Letters to the Editor, March 21 edition

We must do more

Kids these days.

Gun violence spreads like a virus and our civil servants cannot agree if this is even a real problem. Our country is drowning in stress and anxiety; let’s call it trickle down. Everyone is soaking this in and everyone is affected, especially our kids. So, the kids have stepped up.

I’m an art educator who has worked with thousands of kids over the years; I know kids today, and let me tell you, if you think they don’t have it together, you are very wrong. Many kids in this generation have had to parent themselves — one of the many results of a mad system wherein people are not provided with a livable wage and time to spend with their families. We have a Secretary of Education who openly disdains public schools, and who, to put it mildly, does not serve our students. We also have elected officials who favor a gun lobby over public safety. These Parkland students who are pushing the envelope, forcing the hand of “adults” regarding gun control? We OWE them.

As adults, we should be ashamed, but frankly, I’m immensely humbled and proud that kids are pushing these conversations. They are role models for us all. And yes, I must do more. We all must.
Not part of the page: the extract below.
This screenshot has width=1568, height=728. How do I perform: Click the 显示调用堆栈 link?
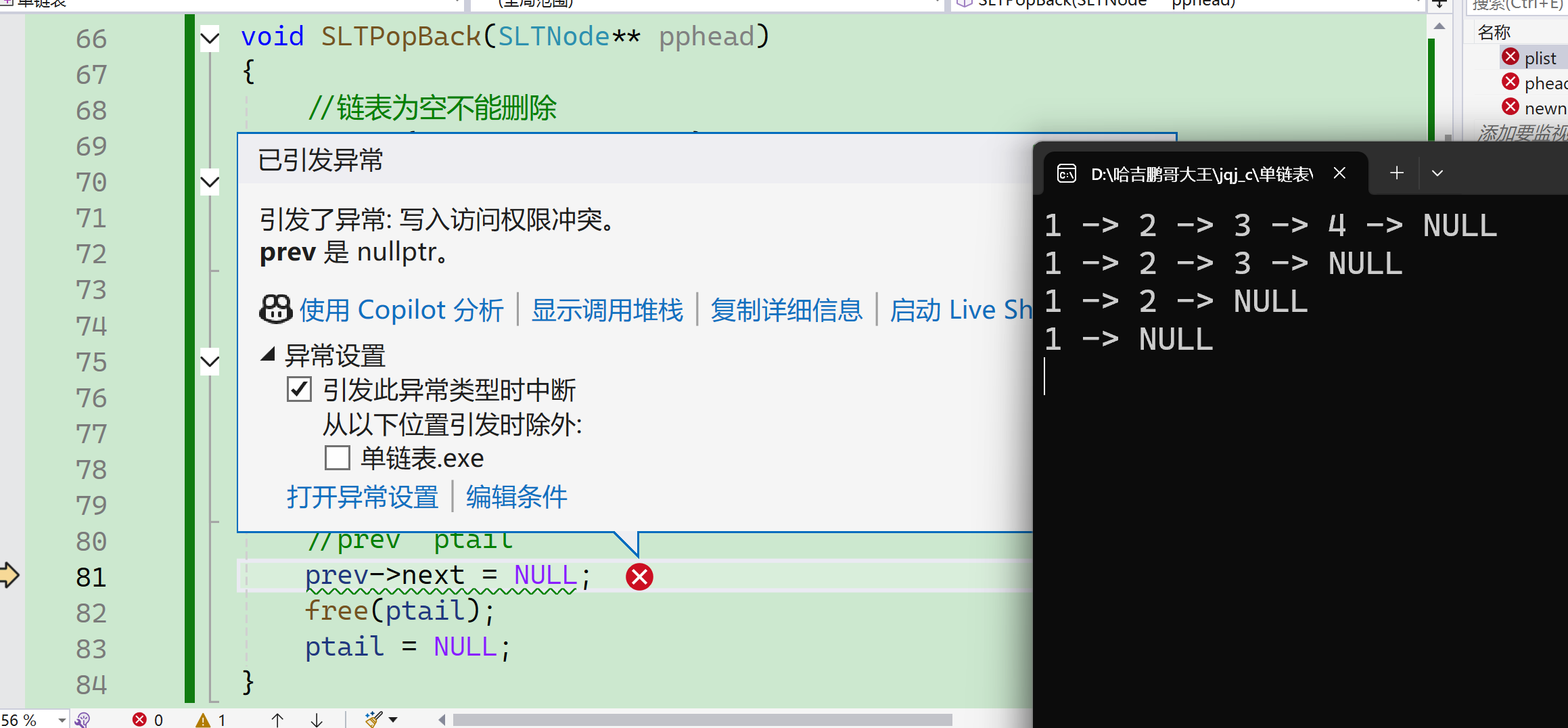(x=607, y=310)
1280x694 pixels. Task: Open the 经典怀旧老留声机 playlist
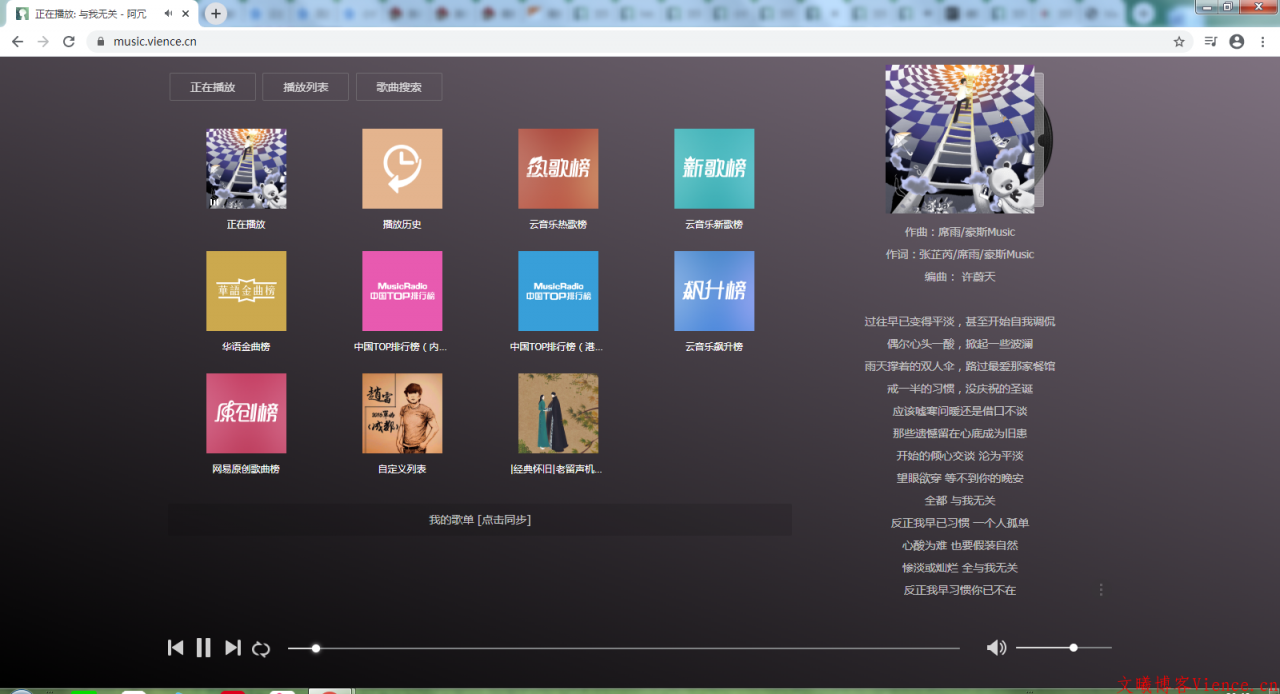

Kids know what’s happening in the world. They have been victimized their whole lives by an uncaring system that puts profit over progress, corporations over individuals. How did we become a country where kids have to remind adults what their primary job is? What kind of a country allows their children to live in such a toxic environment? What has happened to us? And specifically, who do these uncaring, NRA-funded legislators serve?

Not us or our kids.

March for Our Lives, a Parkland, Fla., student-organized national action happens on Saturday, March 24, with events in Portland, Vancouver and elsewhere. You can find an event at marchforourlives.com.

I urge adults to get out that day and stand with our kids. Spread the word. It’s the least we can do.

Rene’ Westbrook

White Salmon, Wash.

Sinfonietta soars

I’ve got to change the way I talk about our local Sinfonietta (little symphony orchestra). For the past several years, I’ve attended their performances regularly, and usually I drive my friends crazy by constantly leaning over and saying, “Can you believe this? Music of this quality here in li’l old Hood River county? How does this happen?”
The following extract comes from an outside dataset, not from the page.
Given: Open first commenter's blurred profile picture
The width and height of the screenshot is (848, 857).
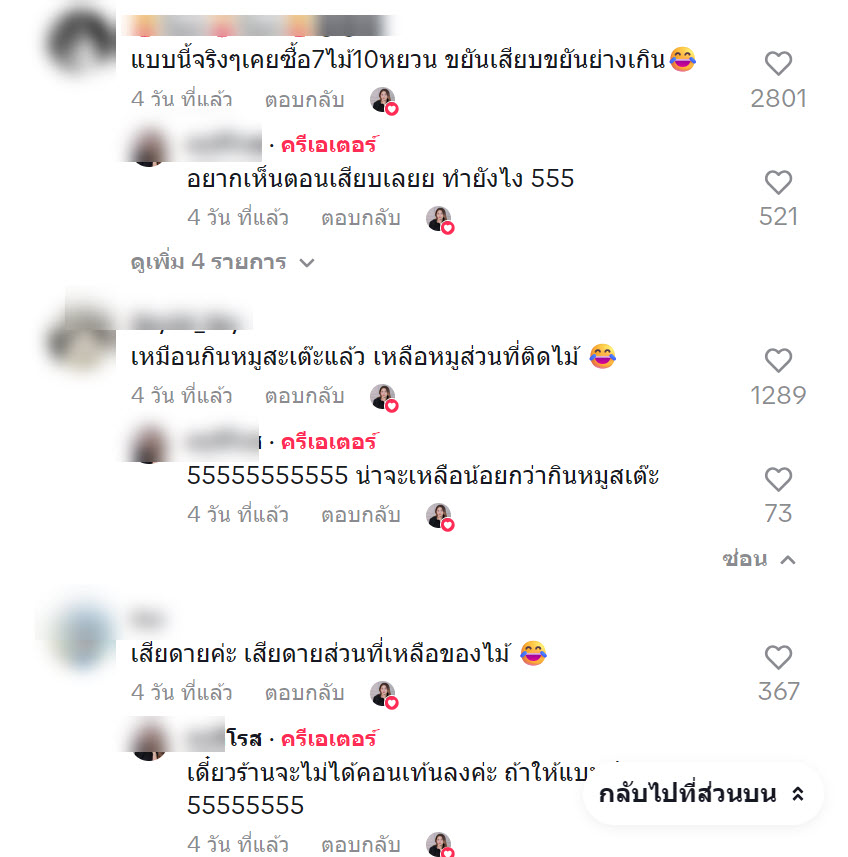Looking at the screenshot, I should pyautogui.click(x=80, y=43).

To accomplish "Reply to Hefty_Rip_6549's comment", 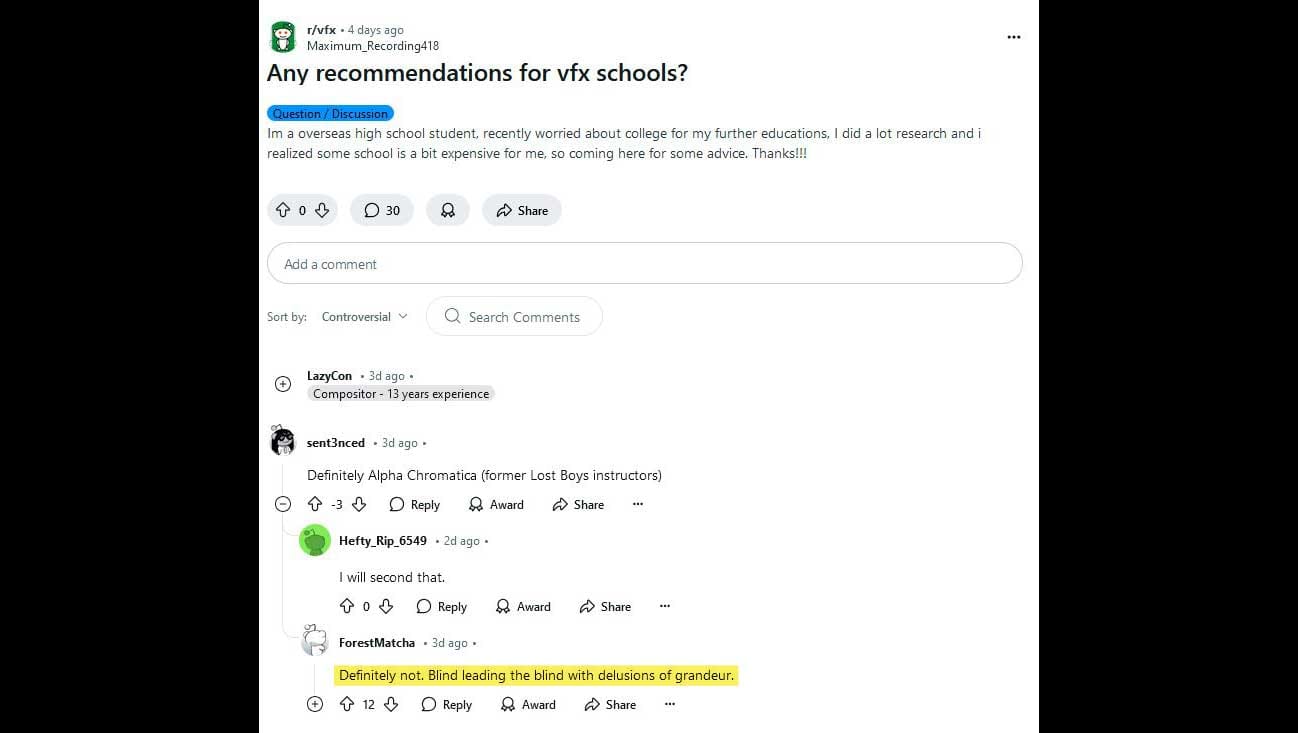I will [442, 606].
Well, no more talking that way. After being blown away this past weekend by hearing them do soaring, involved musical pieces by Grieg and by Beethoven (Beethoven!), plus a new piece by their own conductor, Mark Steighner, I’m changing my tune. No more “Can you believe this?” From now on, it’ll just be, “Isn’t this wonderful?” Just like wind in the summer and the goodness of Tina Castañares, I’m going to take the quality of their music for granted from now on.
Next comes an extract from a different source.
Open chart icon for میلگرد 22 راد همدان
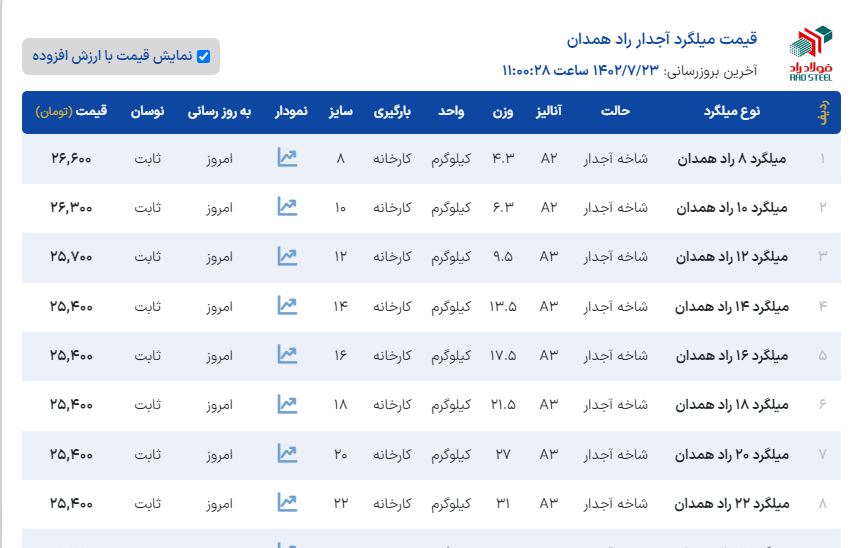This screenshot has width=858, height=548. 287,503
Thanks to Mark, Columbia Gorge Orchestra Association, their many sponsors, and especially the 40-plus talented musicians for being the jewel that you have become.

Mike Hendricks

Hood River

Racketeering

“I used to run a very profitable family insurance company. Our business plan was based on our keen understanding of what drives human behavior: greed, fear and our reputation of keeping our word. We collected premiums and our ‘customers’ continued to enjoy life and grow their businesses, in a manner of speaking. Of course, we had a lot of overhead due to certain demands from people in high places that could interfere with our rights to free enterprise. I’m retired now, living in a gated community up the river. Some of those people in high places disappointed me by doing their jobs. They accused me of racketeering after all I did for them. Go figure.”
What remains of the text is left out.